* **CONSIGNE**
Répondez aux questions suivantes d'après l'extrait sur la loi fédérale concernant le transport de marchandises et de voyageurs.
(a) Quelles heures délimitent l'interdiction de circuler la nuit pour les poids lourds mentionnée au Conseil national ?
(b) Quel résultat le projet a-t-il obtenu au Conseil national lors du vote final ?
(c) Quel résultat le projet a-t-il obtenu au Conseil des Etats lors du vote final ?

* **EXTRAIT DU TEXTE**
__________________________________________________

Le Conseil national a traité, lors de la session spéciale d’août, la loi fédérale concernant le transport de marchandises et de voyageurs par rail et par route. Il y a mentionné les interdictions de circuler la nuit (de 22h00 à 05h00) et le dimanche pour les poids lourds destinés au transport de marchandises. Le projet a été accepté par 133 voix contre 2 et 9 abstentions [17].
Au Conseil des Etats, les sénateurs ont créé deux divergences avec le National. Premièrement, ils ont souhaité supprimer de la loi les précisions d’heures concernant les interdictions de circuler la nuit et le dimanche pour des motifs formels, estimant que cette disposition devait être réglée dans la LCR (solution à laquelle adhérera ensuite le Conseil national). Deuxièmement, ils ont souhaité que le poids des véhicules soit fixé en même temps que les redevances routières, et non en parallèle avec celles-ci. Le vote sur l’ensemble a recueilli la majorité [18]. De retour au Conseil national lors de la session d’automne, les divergences introduites par la petite Chambre ont recueilli l’approbation de la commission. Dans le vote final, le projet a été approuvé par 154 voix contre 33 et 7 abstentions (opposition de droite, à majorité UDC). Au Conseil des Etats, il a obtenu l’unanimité [19].

__________________________________________________

* **DONNÉES**
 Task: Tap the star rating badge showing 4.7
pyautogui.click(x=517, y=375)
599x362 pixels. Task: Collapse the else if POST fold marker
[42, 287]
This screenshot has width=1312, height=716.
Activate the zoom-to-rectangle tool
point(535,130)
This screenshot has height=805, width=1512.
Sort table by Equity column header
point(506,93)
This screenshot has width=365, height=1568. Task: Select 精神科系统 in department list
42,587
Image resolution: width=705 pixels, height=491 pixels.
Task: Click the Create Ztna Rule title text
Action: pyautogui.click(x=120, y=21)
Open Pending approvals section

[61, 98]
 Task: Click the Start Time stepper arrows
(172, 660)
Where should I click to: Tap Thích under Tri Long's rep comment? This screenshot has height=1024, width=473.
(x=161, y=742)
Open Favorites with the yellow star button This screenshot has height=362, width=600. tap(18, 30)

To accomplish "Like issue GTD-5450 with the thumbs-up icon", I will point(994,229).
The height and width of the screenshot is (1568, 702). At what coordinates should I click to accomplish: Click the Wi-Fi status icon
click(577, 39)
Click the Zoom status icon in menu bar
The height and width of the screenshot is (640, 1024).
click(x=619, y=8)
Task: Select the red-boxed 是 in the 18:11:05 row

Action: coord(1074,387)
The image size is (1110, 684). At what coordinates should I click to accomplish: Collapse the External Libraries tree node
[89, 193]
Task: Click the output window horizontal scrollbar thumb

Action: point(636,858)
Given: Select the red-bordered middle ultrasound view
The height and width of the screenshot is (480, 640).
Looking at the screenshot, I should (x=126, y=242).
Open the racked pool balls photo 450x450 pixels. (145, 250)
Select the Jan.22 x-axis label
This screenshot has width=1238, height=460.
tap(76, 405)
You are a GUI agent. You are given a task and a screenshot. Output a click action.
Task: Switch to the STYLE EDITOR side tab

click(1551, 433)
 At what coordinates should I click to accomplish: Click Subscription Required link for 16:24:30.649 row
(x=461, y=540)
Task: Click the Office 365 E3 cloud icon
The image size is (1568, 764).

__________________________________________________

* **RÉPONSE ATTENDUE**
(a) De 22h00 à 05h00.
(b) 154 voix contre 33 et 7 abstentions.
(c) L'unanimité.